她心想:他没问自己为什么要离家出走,对于她来说是特别的,因为从小到大家人问的最多是她的意图,可自己开始只是单纯的想到外面看看,理由都是后来才现编的。
郗霂直起脖子看少年半暗半明的脸问道,“你呢?离家出走过没?”
薄衍之将女孩往上提了提回想道:“有过,成功了。”一个人呆在偌大的别墅里,天很亮,心里却一点光都没有,父亲忙碌着他的事业,母亲奔波着她的梦想。
跑出去的那天他想:没有一个人会在乎他、关心他、甚至找他。
那天他也不知道要去哪里,只想消失得越远越好,最后他在河边的角落里呆整整一天一夜,被警察找到后被爷爷接回现在又剩自己一个人的家,不过他已经学会和习惯了一个人也能活着,不再去考虑别人对他的看法或做法。
郗霂在此刻第一次觉得能与别人感同身受很好,这样他就没有那么孤独了。在他不知道的情况下,自己能和他一起承担这如潮水般荡漾的情绪来袭。他说了5个字,郗霂却懂了这是多么沉重的心情提炼出的结局,都过去了。
“薄衍之?”郗霂伸手用无名指抹掉来不急敛住而出的一滴泪,叫了他的名字。
“嗯。”薄衍之回应道,吻了吻她被风吹起的发丝。
“薄衍之,我们明天见!”郗霂到家了,从少年身上跳下来,笑着对看着自己的少年说道。
少年想问:窈窈,你不会消失的,对吗?却什么也没说,转身回家。
郗霂看着少年形单影只离去的背影,跑过去抱住他道:“我很有诚意的,如果你在思念我,我就在你的身边,也许是风,也许是雨,也许是世间万物。”
他肯定是第一次送女孩子回家,都不知道等女孩子先进去再走,可她偏知道他的落寞和恐惧。
薄衍之回头看已经跑进门的身影,淡淡的说了句:“真会哄人!”
清风拂面,他却信了,这条不那么黑暗的道路,好像不再是一个人。风吹得树叶沙沙作响,怎么还没离开就已经在思念她了。
郗霂跑着去拿起红色琴盒,拿出小提琴紧弦,给琴弓涂松香开始拉奏《月光曲》。
郗弈打完电话回家遇到那个如月光般透着清晖的少年,“衍之,下次来我再给你做好吃的。”
薄衍之恍然一笑道:“好,谢谢叔叔。”
他心想:她爸爸真是心无旁骛的和妻子聊天,刚刚都没分神注意到那些在追他女儿的狗。
郗弈被他这一笑给定住三秒,脑子又冒出曾经以为根本用不上的句子:君子世无双,陌上人如玉。
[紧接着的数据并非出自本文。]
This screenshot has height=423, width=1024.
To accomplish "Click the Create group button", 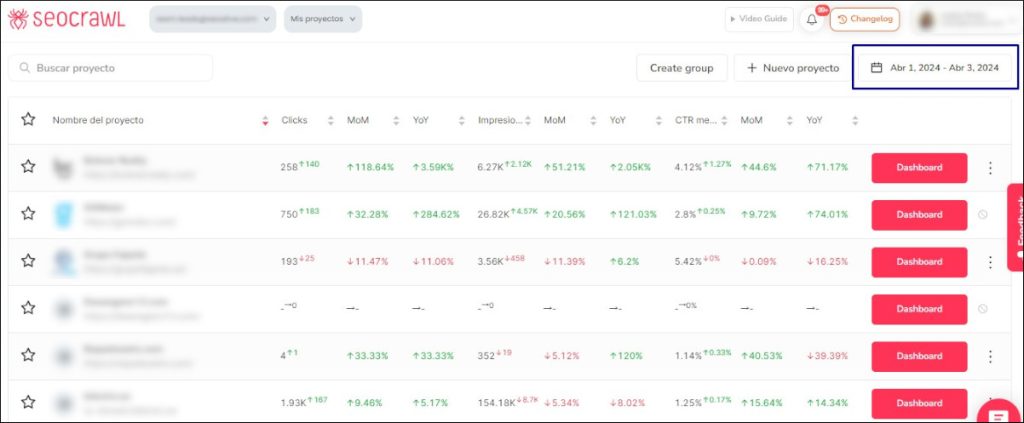I will point(681,68).
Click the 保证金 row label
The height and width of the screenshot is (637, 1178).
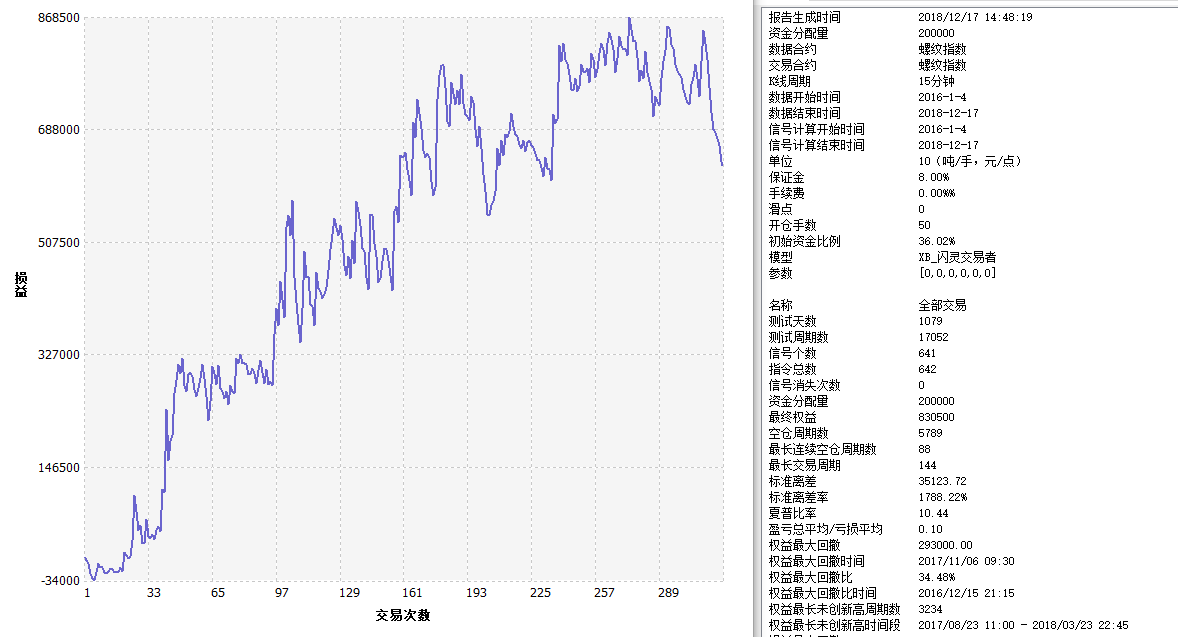(786, 177)
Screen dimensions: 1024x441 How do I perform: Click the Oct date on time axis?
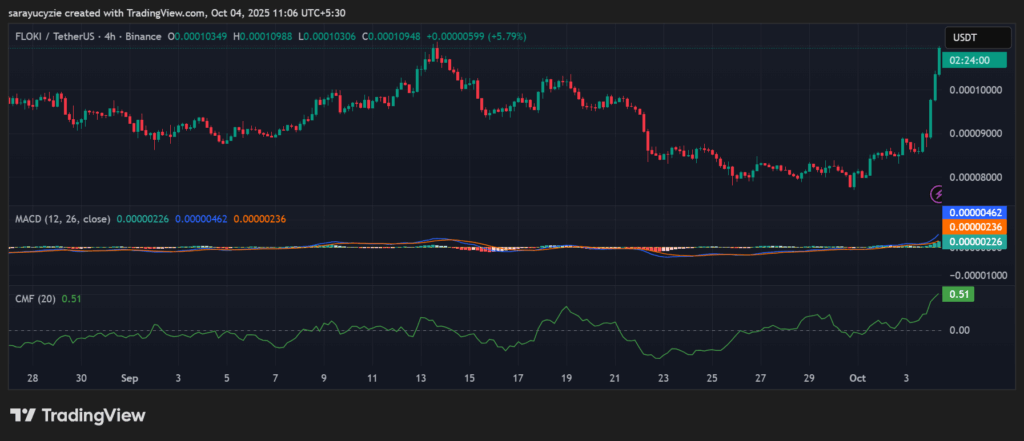click(x=857, y=380)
郗弈一路上大部分想老婆,小部分想女儿,还有一部分在想薄衍之,不知不觉走回了家,听着女儿在用小提琴来改编版的《月光曲》,彷佛人闯进了另一个世界,如痴如醉。
郗霂拉了多久老父亲就听了多久,余音绕梁,老父亲飘飘然不似在人间。
她用软布将琴擦拭干净放入琴盒,见父亲还发着愣,打了一个响指。
郗弈看钟——九点半,是该去处理地球另一边的工作了,脑里还在回想刚刚的音乐,感叹:女儿的小提琴太震撼,搞得自己都无心工作了。
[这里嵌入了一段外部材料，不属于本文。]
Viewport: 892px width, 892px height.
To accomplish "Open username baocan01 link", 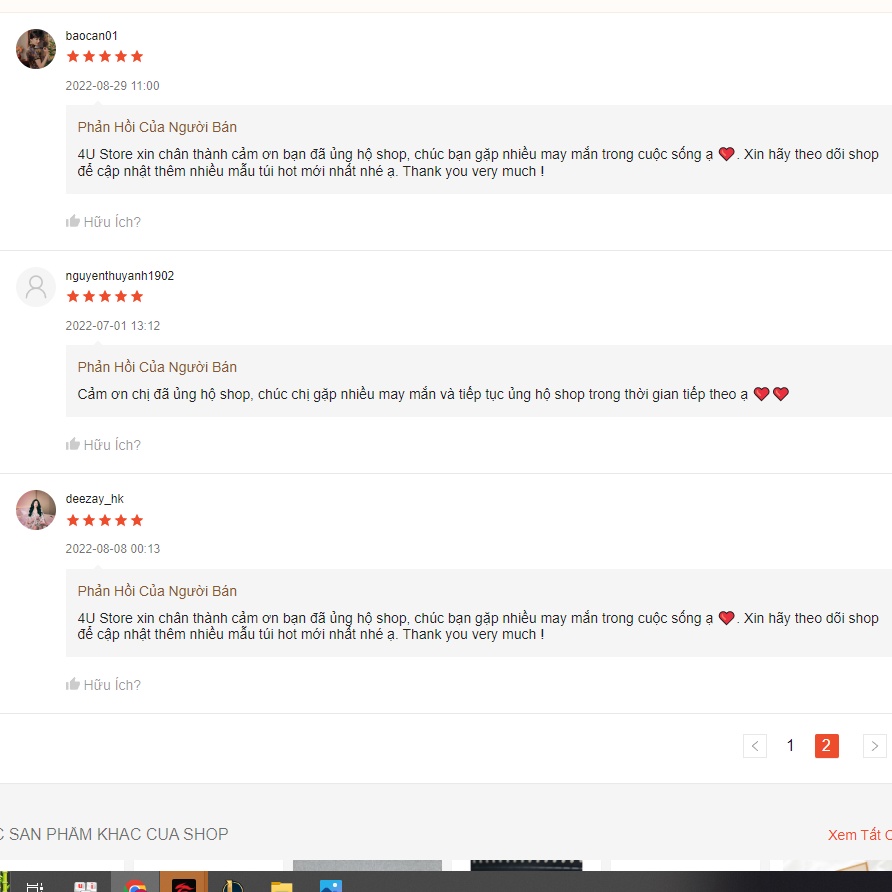I will pos(92,36).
郗霂回房先拉上窗帘,将行李箱的衣服挂进衣柜,蓝色天鹅绒盒子里还有一些她从来不戴的饰品,她没有将盒子拿出来,把布袋里的黑色马丁靴和酒红色玛丽珍鞋放在外面,最后合上行李箱推到衣柜旁的角落里。
从昨天出门的那一刻到现在,郗霂感受到太多人的情绪,这些情绪会消耗她大量精力,所以她尽量避免人多的地方,高敏感的她需要安稳的睡眠来缓解精神衰弱的疲倦。
郗霂洗漱完把窗户打开到15度角窗帘留了12厘米的缝隙再上床睡觉,关灯后看着月光洒落在身上,听着流淌的空气以及虫鸣,闭上眼脑中出现少年的身影,心道:晚安,薄衍之。
薄衍之把暑假作业都装在一个包里,他上课的时间很少,可老师布置的作业他一样不落的完成。
少年撑头坐在书桌前,有些犹豫要不要再继续去学校上课,如果自己正常上高三的话见女孩的时间会很少,如果不上课的话就要确定上哪所大学。
他心想:那些学习都是爷爷让自己来打发时间的,学了很多却没想过自己要用在哪,遇见窈窈之前也没想过这些——以后要做什么工作,成为什么样的人。
有爷爷留下的钱不工作也完全可以随性生活,原本继续埋头学习就行,但现在要考虑了。
薄衍之突然笑道:“窈窈,你可真我费神。”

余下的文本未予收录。